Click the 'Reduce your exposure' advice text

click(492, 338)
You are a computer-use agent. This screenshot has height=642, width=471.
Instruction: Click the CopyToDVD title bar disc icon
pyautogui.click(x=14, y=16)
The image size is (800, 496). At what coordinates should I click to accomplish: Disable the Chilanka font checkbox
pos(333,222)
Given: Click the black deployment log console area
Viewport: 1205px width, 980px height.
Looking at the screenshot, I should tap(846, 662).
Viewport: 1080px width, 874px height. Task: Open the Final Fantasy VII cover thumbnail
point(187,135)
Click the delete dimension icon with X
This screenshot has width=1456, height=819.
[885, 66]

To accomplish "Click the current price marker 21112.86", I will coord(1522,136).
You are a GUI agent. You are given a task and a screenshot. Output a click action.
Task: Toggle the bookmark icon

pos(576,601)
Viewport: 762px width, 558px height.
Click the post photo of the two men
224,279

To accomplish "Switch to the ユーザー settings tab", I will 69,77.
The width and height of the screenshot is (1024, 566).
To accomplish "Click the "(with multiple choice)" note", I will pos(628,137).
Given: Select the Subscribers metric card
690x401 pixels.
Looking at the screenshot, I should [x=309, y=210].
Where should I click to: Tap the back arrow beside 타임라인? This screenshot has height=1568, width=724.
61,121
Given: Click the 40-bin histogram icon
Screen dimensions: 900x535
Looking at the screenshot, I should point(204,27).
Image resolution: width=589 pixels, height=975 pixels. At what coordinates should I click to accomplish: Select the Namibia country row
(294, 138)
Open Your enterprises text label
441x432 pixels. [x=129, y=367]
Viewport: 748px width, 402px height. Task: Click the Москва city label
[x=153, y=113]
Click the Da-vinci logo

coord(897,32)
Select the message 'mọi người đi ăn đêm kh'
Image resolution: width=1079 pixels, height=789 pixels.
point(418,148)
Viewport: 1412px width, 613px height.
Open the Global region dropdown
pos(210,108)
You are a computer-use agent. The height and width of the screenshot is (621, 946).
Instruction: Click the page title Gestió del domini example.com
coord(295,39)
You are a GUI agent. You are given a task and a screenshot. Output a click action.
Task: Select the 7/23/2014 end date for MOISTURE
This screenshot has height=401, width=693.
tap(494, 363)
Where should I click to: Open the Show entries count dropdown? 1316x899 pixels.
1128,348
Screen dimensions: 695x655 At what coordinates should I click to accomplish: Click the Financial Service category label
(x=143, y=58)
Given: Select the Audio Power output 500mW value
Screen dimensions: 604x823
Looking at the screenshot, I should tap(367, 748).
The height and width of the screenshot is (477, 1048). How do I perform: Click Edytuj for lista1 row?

··········

§ **Required work**:
Return every line in the records that includes the string "with".

§ **Written answer**:
Click the delete dimension icon with X
To accomplish "Click the "(with multiple choice)" note", I will pos(628,137).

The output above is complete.